As of October 2016, the monetary value limitations on what authorized travelers may bring back to the United States as accompanied baggage has been removed. Authorized American travelers may now bring back as much rum, cigars, artwork, etc. for personal use as they can fit in their luggage.

Prohibited Items

You also cannot purchase anything from shops affiliated with GAESA, a Cuban military organization. The following items cannot be brought into the United States:

  • Animals
  • Animal Products
  • Fruits and vegetables
  • Chemicals
  • Drugs
  • Firearms

How much is the deposit to confirm my tour with Click Photography Tours?

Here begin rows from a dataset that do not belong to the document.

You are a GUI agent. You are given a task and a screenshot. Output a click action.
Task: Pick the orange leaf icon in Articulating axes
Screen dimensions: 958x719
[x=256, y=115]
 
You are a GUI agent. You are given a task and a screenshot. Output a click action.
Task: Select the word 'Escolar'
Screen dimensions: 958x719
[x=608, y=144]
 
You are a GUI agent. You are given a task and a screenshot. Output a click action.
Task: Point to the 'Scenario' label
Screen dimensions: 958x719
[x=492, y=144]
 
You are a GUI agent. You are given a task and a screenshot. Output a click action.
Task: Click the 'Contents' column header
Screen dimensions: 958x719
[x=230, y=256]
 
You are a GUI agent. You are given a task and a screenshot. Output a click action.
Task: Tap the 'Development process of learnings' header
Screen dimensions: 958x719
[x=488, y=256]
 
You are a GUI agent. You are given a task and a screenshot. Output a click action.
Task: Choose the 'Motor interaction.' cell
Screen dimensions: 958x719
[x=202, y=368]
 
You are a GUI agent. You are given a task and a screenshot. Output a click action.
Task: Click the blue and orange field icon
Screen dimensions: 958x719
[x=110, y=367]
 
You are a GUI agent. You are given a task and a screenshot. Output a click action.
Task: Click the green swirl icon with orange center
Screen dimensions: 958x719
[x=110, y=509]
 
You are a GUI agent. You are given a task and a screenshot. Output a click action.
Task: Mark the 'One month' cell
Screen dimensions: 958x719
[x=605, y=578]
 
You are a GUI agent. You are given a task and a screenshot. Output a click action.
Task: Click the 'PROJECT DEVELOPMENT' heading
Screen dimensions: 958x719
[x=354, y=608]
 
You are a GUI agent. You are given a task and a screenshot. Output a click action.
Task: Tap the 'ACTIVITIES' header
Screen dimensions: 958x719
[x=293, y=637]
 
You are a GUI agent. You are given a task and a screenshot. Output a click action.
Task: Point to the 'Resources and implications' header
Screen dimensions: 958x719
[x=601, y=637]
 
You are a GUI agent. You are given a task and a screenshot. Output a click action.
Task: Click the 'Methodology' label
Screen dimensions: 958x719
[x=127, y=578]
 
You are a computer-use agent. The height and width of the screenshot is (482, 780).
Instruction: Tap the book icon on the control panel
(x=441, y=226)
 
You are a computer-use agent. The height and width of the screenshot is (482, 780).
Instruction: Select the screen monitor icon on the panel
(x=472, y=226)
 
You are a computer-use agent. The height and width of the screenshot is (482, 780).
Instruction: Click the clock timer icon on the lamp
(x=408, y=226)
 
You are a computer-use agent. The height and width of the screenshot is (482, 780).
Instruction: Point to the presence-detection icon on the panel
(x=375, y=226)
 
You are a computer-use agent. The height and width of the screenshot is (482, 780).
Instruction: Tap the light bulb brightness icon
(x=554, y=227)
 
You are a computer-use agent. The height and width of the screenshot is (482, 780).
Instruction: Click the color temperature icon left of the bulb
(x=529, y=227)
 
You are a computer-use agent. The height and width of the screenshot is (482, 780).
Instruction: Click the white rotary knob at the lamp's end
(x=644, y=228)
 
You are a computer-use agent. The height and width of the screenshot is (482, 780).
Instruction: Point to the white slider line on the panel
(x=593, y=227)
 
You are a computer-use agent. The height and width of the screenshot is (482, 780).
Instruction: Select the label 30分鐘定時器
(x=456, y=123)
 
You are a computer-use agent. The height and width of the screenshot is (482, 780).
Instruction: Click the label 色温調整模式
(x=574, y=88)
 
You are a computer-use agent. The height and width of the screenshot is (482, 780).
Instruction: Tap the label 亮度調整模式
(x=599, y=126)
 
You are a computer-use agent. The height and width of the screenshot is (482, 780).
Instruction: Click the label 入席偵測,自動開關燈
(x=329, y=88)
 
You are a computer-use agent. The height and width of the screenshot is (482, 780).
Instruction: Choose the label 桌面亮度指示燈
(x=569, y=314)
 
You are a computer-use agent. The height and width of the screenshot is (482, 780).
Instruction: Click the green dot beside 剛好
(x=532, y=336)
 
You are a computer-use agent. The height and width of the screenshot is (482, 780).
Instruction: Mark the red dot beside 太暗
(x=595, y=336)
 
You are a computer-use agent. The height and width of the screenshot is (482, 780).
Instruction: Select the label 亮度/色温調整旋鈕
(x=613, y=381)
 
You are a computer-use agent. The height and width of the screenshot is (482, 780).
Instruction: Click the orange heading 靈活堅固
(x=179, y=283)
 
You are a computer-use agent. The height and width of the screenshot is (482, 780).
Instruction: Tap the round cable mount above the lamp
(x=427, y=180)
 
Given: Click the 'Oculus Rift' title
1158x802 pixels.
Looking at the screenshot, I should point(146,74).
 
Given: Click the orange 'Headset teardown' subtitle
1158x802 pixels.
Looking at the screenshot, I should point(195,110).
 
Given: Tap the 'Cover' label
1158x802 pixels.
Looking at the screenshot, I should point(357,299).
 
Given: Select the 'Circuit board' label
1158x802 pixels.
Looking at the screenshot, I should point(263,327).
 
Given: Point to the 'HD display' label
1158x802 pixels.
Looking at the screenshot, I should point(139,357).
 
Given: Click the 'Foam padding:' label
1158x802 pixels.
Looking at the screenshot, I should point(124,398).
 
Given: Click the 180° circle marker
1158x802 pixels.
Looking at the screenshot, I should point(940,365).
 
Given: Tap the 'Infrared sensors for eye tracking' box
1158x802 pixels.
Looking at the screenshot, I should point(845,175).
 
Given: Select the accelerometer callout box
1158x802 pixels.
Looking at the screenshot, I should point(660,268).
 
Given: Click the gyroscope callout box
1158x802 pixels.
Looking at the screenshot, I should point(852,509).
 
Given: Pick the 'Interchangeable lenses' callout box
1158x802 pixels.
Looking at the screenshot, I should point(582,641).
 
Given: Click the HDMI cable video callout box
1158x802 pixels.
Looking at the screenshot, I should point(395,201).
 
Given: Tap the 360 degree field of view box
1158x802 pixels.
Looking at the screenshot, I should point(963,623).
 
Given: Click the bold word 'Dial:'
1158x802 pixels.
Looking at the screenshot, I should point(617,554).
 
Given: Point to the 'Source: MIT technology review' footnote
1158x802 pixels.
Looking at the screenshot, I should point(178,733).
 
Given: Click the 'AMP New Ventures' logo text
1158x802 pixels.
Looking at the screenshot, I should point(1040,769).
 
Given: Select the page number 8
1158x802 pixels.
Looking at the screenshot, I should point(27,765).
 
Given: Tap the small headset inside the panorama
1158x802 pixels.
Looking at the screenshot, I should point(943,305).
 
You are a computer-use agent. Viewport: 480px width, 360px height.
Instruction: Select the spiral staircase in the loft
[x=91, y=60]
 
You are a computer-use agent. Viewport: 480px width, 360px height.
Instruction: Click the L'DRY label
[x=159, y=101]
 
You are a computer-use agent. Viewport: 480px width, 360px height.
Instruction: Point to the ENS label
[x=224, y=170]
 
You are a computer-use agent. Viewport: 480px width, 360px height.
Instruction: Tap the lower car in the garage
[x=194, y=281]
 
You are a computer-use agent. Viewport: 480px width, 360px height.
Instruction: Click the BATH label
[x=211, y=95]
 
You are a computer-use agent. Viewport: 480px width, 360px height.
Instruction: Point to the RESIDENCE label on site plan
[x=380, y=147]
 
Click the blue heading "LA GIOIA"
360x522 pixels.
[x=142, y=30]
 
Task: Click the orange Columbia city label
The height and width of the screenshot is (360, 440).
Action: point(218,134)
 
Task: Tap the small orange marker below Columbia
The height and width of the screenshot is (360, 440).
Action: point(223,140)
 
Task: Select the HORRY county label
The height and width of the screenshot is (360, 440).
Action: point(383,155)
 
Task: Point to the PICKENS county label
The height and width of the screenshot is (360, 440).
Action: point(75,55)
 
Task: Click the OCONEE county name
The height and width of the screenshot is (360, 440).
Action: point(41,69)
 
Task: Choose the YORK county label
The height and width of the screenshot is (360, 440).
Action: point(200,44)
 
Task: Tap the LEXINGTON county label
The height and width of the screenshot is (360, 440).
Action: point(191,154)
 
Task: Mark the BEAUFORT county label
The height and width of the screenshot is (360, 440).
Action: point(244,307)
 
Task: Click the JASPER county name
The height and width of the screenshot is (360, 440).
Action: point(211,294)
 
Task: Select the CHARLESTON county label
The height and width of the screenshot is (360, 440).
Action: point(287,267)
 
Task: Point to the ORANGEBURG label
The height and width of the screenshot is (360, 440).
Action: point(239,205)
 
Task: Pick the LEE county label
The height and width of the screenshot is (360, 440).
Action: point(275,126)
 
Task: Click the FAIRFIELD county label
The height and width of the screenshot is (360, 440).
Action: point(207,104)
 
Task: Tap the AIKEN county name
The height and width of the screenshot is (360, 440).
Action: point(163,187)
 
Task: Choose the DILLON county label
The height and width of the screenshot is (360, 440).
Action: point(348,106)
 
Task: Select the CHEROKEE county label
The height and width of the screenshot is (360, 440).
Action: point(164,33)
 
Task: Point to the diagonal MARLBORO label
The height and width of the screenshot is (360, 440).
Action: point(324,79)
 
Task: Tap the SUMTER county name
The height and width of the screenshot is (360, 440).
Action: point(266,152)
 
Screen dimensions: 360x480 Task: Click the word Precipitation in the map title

Click Photography Tours require a $500 deposit per person to secure your space. Partial payments can be made prior to the 30 days prior to departure. Final payment is due 30 days prior to departure.

Additional Information

  •  Once you arrive in Cuba, all included transportation is by private motor coach.
  • Cuban-born citizens are required to hold a Cuban passport and/or HE-11 visa, and will be responsible for any additional costs incurred. If you were born in Cuba please contact Click Photography Tours at your earliest convenience.
  • Location: Between the Caribbean Sea and the Atlantic Ocean, 95 miles south of Key West, Fla.
  • Size: 42,803 square miles.
  • Capital: Havana
  • Language: Spanish, with some English spoken in the main tourist spots
  • Currency: Peso, both convertible and nonconvertible.
  • Telephone Country Code: 53
  • Tipping: 15 to 20 percent.
  • Airport: Jose Marti International Airport, Havana
  • Cuba is on the equivalent of U.S. Eastern Standard Time (EST).
    • When it’s noon in New York, it’s also noon in Cuba.